**Your instructions**
The tail of the records, from the line containing "辞書 (355, 11)" through the final line, should be printed exactly and on its own.

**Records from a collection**
───
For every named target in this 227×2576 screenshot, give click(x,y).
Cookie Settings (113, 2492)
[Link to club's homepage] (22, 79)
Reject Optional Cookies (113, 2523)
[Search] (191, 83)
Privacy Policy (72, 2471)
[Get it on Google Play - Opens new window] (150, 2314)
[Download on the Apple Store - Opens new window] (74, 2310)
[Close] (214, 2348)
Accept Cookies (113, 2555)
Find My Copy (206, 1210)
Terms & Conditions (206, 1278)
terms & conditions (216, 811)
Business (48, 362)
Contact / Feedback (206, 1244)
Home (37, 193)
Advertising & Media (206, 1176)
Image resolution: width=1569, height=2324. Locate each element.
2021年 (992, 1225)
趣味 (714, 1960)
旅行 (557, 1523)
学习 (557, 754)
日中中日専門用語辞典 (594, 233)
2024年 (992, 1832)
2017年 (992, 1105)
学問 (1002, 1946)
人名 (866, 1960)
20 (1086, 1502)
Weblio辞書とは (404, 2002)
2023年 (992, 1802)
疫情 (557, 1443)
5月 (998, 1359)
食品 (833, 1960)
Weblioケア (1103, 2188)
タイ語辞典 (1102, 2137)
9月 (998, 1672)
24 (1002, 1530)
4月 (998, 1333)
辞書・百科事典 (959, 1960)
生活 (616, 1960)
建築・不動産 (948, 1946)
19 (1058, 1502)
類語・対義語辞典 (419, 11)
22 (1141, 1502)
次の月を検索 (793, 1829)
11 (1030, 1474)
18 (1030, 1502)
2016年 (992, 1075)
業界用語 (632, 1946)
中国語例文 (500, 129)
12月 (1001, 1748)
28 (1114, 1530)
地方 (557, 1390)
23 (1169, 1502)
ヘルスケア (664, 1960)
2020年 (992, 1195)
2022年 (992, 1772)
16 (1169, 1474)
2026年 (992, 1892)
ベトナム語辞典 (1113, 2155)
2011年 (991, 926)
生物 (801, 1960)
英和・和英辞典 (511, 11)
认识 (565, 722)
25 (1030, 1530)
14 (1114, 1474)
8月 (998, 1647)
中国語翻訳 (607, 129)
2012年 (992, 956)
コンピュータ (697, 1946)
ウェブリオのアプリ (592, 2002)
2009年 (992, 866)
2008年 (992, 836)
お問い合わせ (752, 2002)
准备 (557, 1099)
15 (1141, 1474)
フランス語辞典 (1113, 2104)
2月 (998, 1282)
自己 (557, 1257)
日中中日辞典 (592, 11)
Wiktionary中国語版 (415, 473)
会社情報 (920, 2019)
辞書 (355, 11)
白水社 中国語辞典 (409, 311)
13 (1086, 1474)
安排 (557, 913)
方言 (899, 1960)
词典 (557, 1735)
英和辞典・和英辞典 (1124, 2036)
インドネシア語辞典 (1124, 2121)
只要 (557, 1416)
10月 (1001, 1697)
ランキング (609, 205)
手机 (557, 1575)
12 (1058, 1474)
───
**Answer box**
辞書 (355, 11)
白水社 中国語辞典 (409, 311)
13 (1086, 1474)
安排 (557, 913)
方言 (899, 1960)
词典 (557, 1735)
英和辞典・和英辞典 (1124, 2036)
インドネシア語辞典 (1124, 2121)
只要 (557, 1416)
10月 (1001, 1697)
ランキング (609, 205)
手机 (557, 1575)
12 (1058, 1474)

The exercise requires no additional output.